Tough equations no.1

$\frac{x+1}{x+2}+\frac{x+8}{x+9}=\frac{x+2}{x+3}+\frac{x+7}{x+8}$

or, $1-\frac{x+1}{x+2}+1-\frac{x+8}{x+9}=1-\frac{x+2}{x+3}+1-\frac{x+7}{x+8}$

or, $\frac{1}{x+2}+\frac{1}{x+9}=\frac{1}{x+3}+\frac{1}{x+8}$

or, $\frac{1}{x+2}-\frac{1}{x+3}=\frac{1}{x+8}-\frac{1}{x+9}$

or, $\frac{1}{(x+2)(x+3)}=\frac{1}{(x+8)(x+9)}$

or, $x^2+5x+6=x^2+17x+72$

or, $12x=-66$ or, $x=\boxed{-5.5}$

$\displaystyle \frac {x+1}{x+2}+\frac {x+8}{x+9} = \frac {x+2}{x+3} +\frac {x+7}{x+8}$

$\displaystyle \Rightarrow \frac {x+2-1}{x+2}+\frac {x+9-1}{x+9} = \frac {x+3-1}{x+3} +\frac {x+8-1}{x+8}$

$\displaystyle \Rightarrow \left( 1-\frac {1}{x+2} \right) + \left( 1-\frac {1}{x+9} \right) = \left( 1-\frac {1}{x+3} \right) + \left( 1-\frac {1}{x+8} \right)$

$\displaystyle \Rightarrow \frac {1}{x+2} + \frac {1}{x+9} = \frac {1}{x+3} + \frac {1}{x+8}$

$\displaystyle \Rightarrow \frac {1}{x+2} - \frac {1}{x+3} = \frac {1}{x+8} - \frac {1}{x+9}$

$\displaystyle \Rightarrow \frac {x+3-x-2} {x^2+5x+6} = \frac {x+9-x-8} {x^2+17x+72}$

$\displaystyle \Rightarrow x^2+5x+6 = x^2+17x+72 \quad \Rightarrow 12x = -66 \quad \Rightarrow x = \boxed{5.5}$

Sujoy Roy's method is the best. However, the method below may help in other problems.
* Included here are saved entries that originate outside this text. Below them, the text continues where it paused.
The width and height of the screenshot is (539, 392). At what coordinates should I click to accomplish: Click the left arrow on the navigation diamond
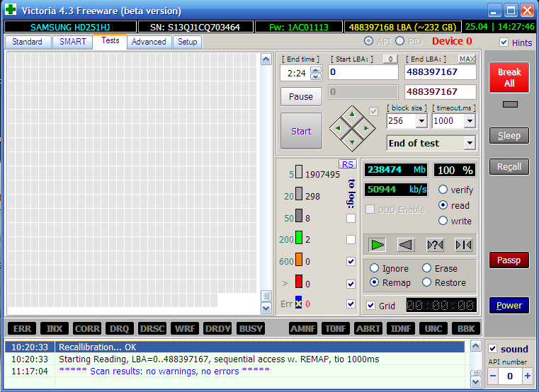tap(339, 128)
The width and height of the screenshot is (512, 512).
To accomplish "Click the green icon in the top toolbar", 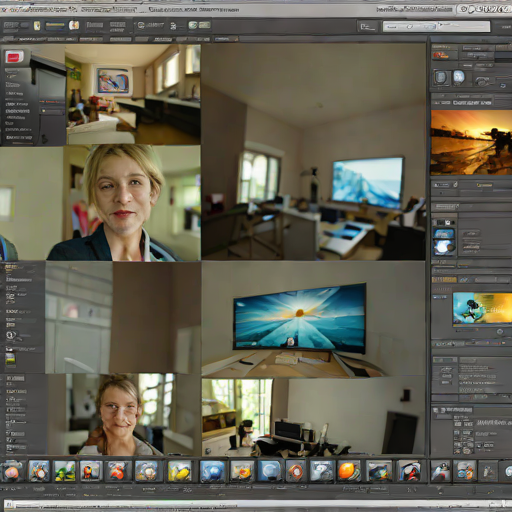I will 193,25.
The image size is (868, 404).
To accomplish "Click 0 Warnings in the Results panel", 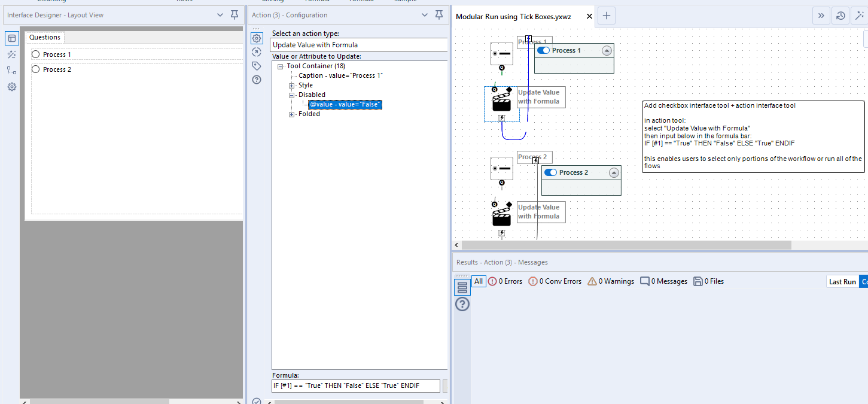I will [610, 281].
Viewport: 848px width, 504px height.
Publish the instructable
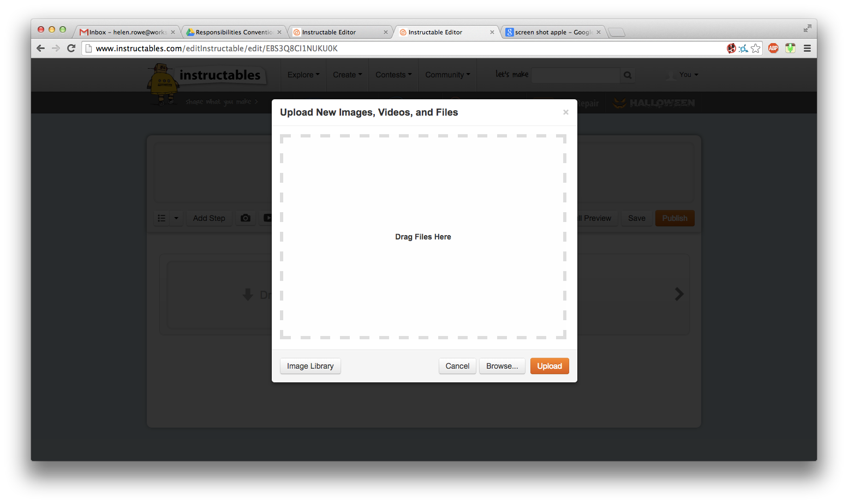pos(674,218)

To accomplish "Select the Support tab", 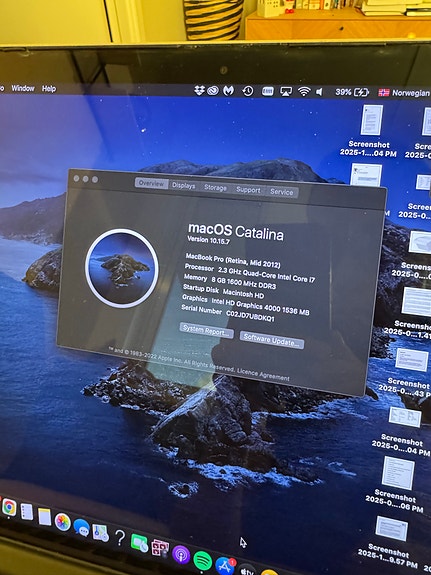I will (248, 190).
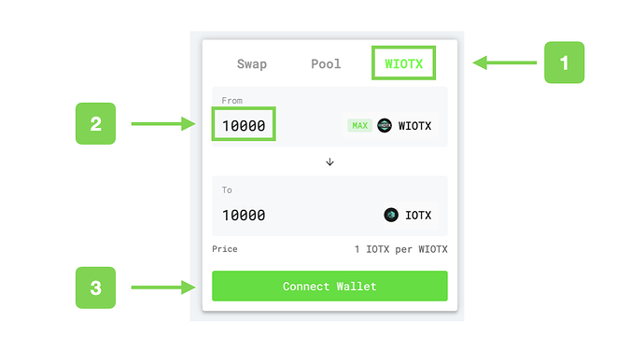Click the Connect Wallet button
The image size is (644, 364).
pos(329,286)
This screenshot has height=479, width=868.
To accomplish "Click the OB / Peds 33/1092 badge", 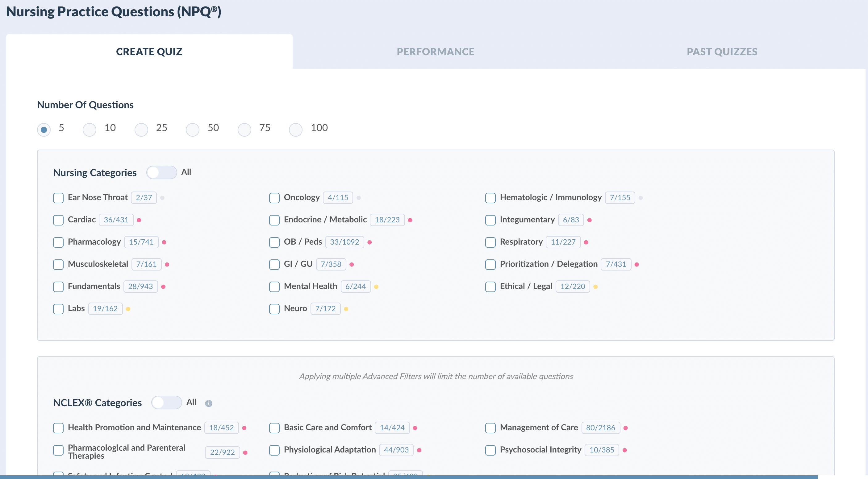I will click(344, 242).
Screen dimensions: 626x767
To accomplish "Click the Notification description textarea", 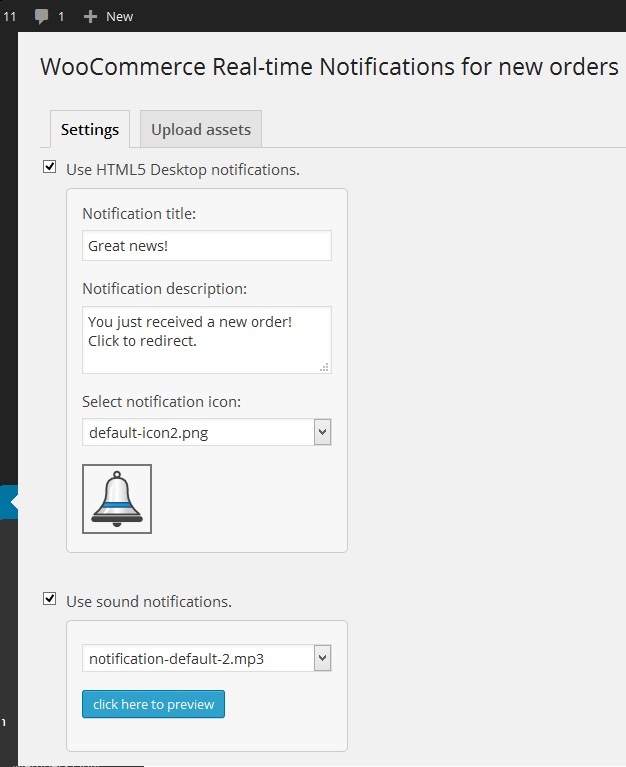I will (206, 340).
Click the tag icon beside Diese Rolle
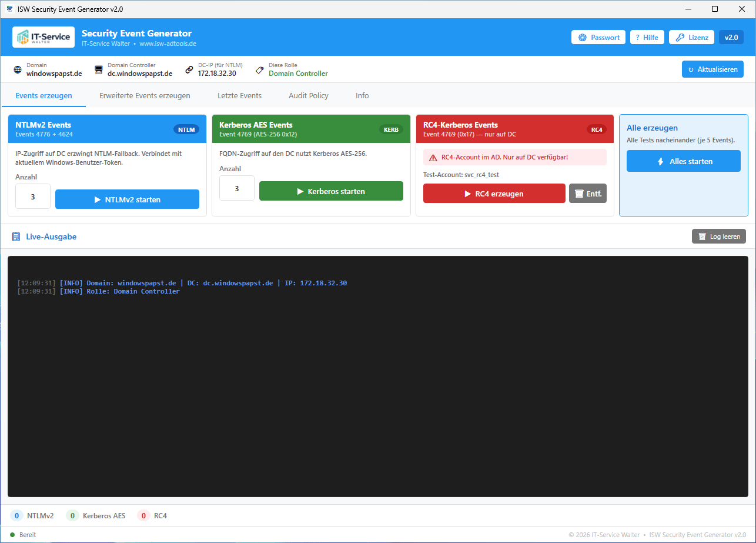This screenshot has height=543, width=756. [259, 69]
Hence I give them.
$\dfrac{X + 8}{X+ 9} -\dfrac{X + 7}{X+ 8} = \dfrac{X +2}{X+ 3} -\dfrac{X + 1}{X+ 2} \\ \therefore~\dfrac{(X + 8)^2 - (X + 9)(X + 7)}{(X+ 9)(X + 8)} =\dfrac{(X + 2)^2 - (X + 3)(X + 1)}{(X+ 9)(X + 8)} \\\implies \dfrac{1}{X^2+ 17X + 72)} = \dfrac{1}{X^2+ 5X + 6} \\ Equating ~the ~reciprocals~ and ~simplifying, we~ get~X=\boxed{- 5.5} \\ OR\\$
$\dfrac{X + 1}{X+ 2} +\dfrac{X + 8}{X+ 9} = \dfrac{X +2}{X+ 3} +\dfrac{X + 7}{X+ 8} \\ \therefore \dfrac{X^2+ 10X + 9~+~X^2+ 10X + 16}{X^2+11X +18} = \dfrac{X^2+10X +16~+~X^2+10X+ 21}{X^2+ 11X + 24} \\$
$\implies \dfrac{2(X^2+ 10X + \dfrac{25}{2})}{X^2+11X +18} = \dfrac{2(X^2+10X + \dfrac{37}{2})}{X^2+ 11X + 24}\\ \implies \dfrac{2(X^2+ 10X + \dfrac{25}{2})}{2(X^2+10X + \dfrac{37}{2})} = \dfrac{X^2+11X +18}{X^2+ 11X + 24} \\ \implies 1~~- \dfrac{ \dfrac{12}{2}}{X^2+10X + \dfrac{37}{2}} = 1~~- \dfrac{6}{X^2+ 11X + 24} \\ Equating ~the ~reciprocals~ and ~simplifying, we~ get~X=\boxed{- 5.5}$

The equation can be put in the form

1 - 1/( x + 2 ) + 1 - 1/( x + 9) = 1 - 1/( x + 3 ) + 1 - 1/( x + 8 )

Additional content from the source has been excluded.